INPUT DATA
========

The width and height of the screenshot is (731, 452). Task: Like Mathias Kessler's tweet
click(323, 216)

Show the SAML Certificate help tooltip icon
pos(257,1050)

========

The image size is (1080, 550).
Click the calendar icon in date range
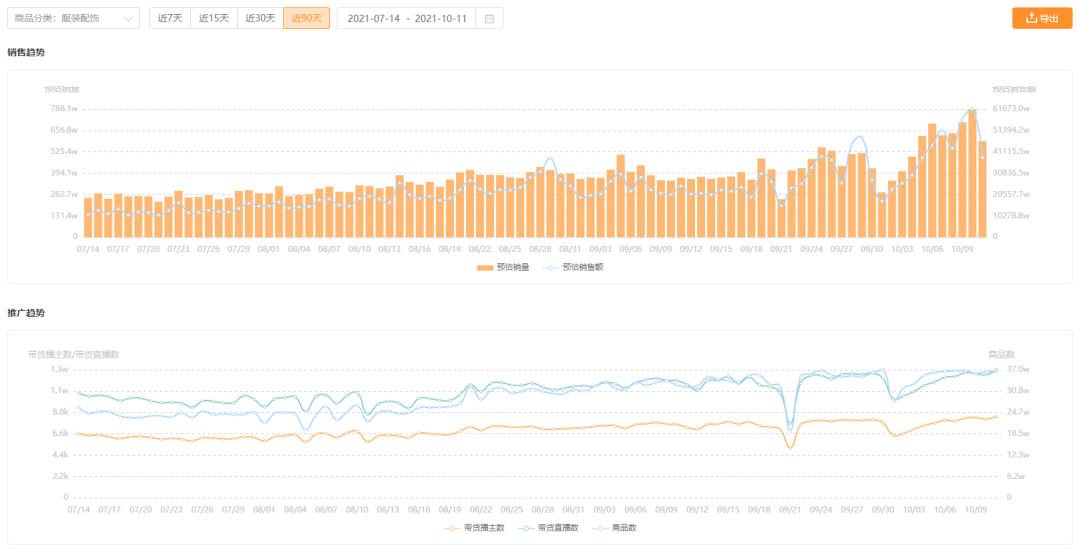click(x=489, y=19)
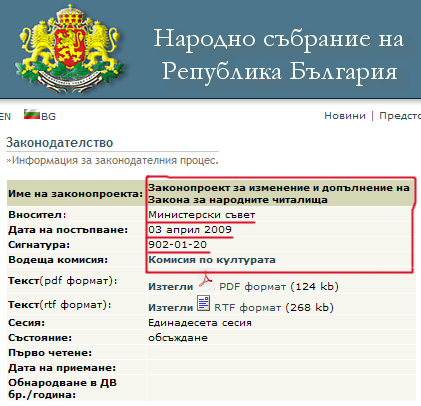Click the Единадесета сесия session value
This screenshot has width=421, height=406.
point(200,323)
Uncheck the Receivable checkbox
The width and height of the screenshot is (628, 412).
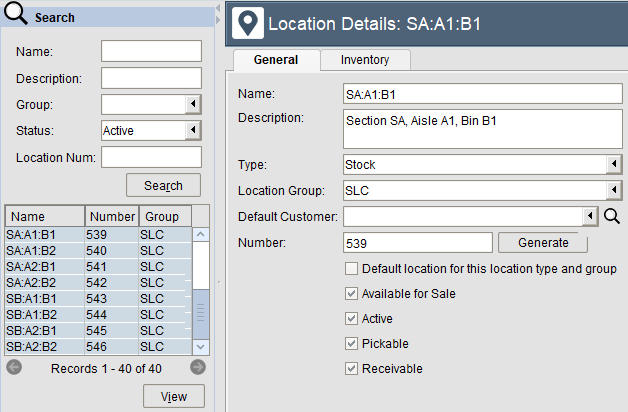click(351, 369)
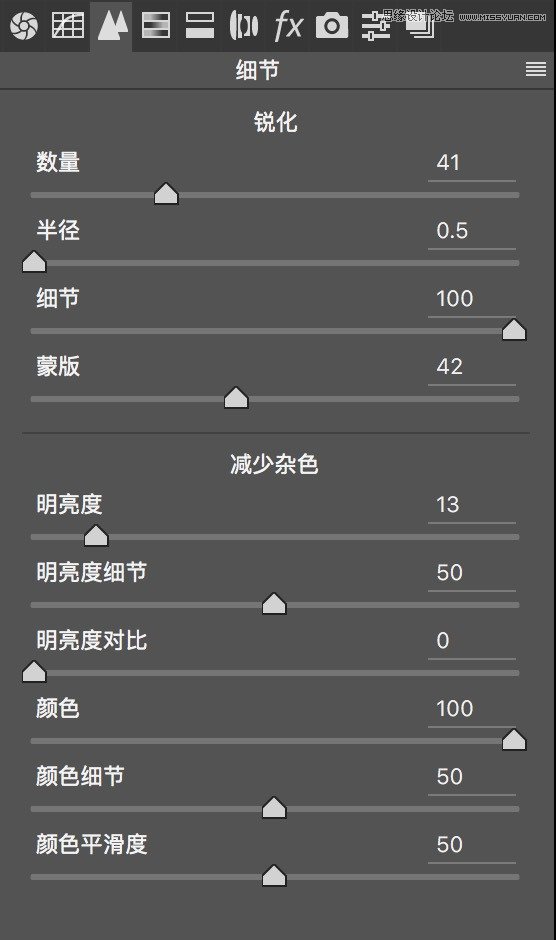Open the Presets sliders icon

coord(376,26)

========

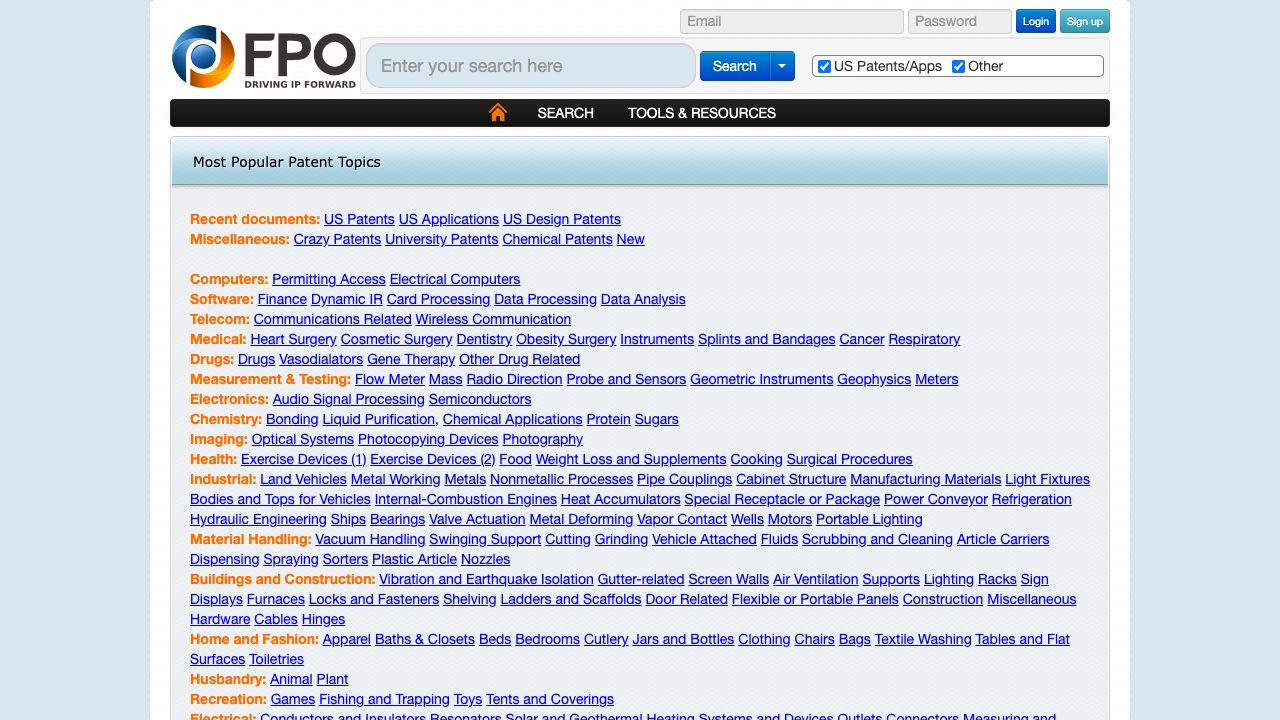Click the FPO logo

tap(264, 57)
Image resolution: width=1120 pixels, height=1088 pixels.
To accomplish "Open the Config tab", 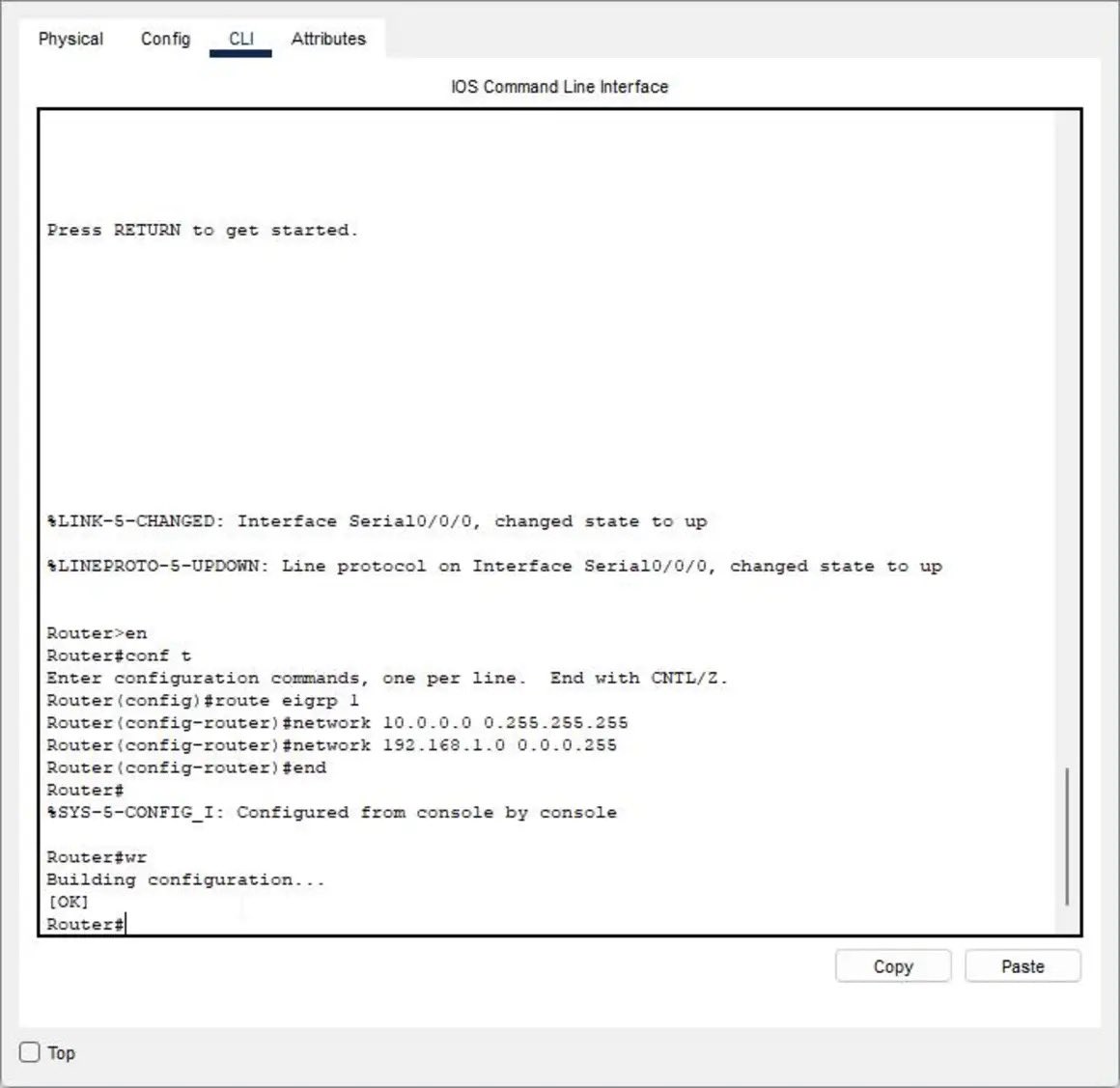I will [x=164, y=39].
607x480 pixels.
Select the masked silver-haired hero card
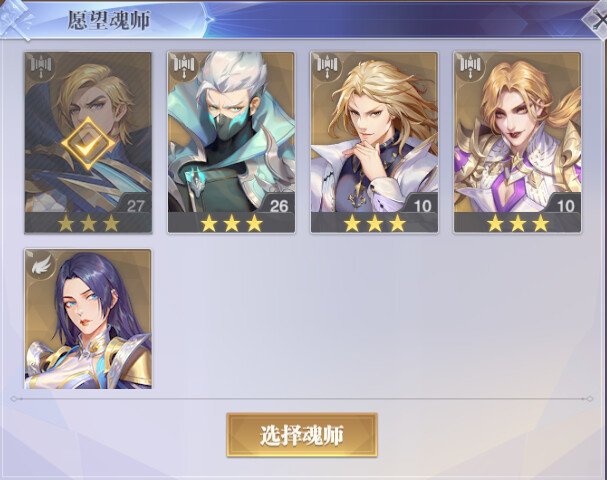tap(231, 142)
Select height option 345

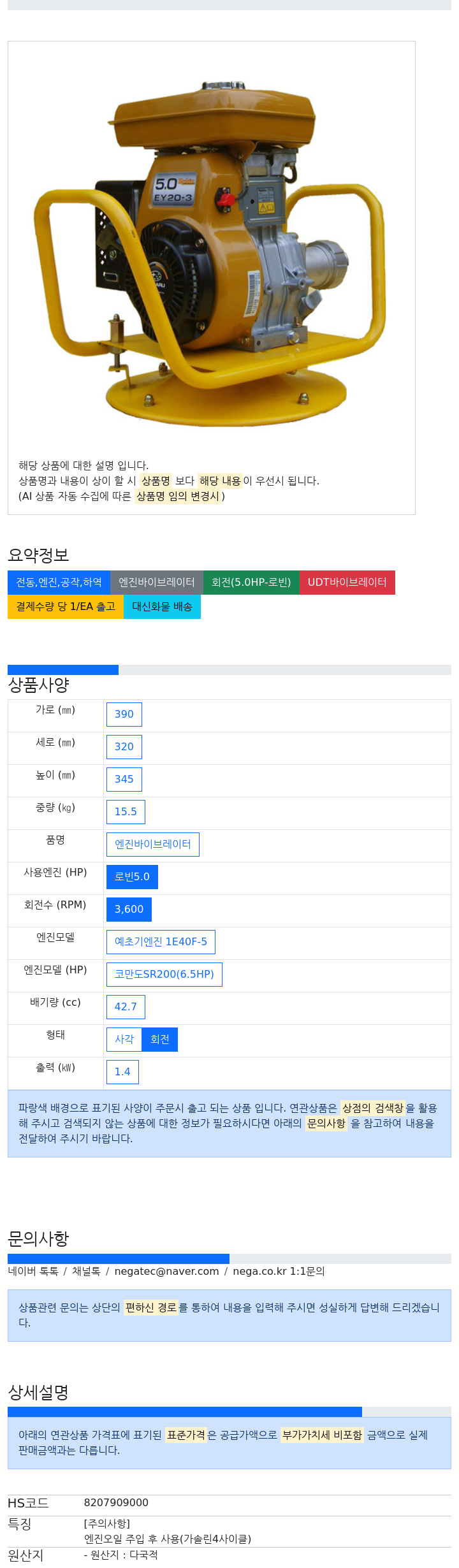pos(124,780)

========

EXERCISE DETAILS
For the listing above, give the number of lines in which the string "pixels" occurs, and nothing else.

SOLUTION TO THIS TASK
2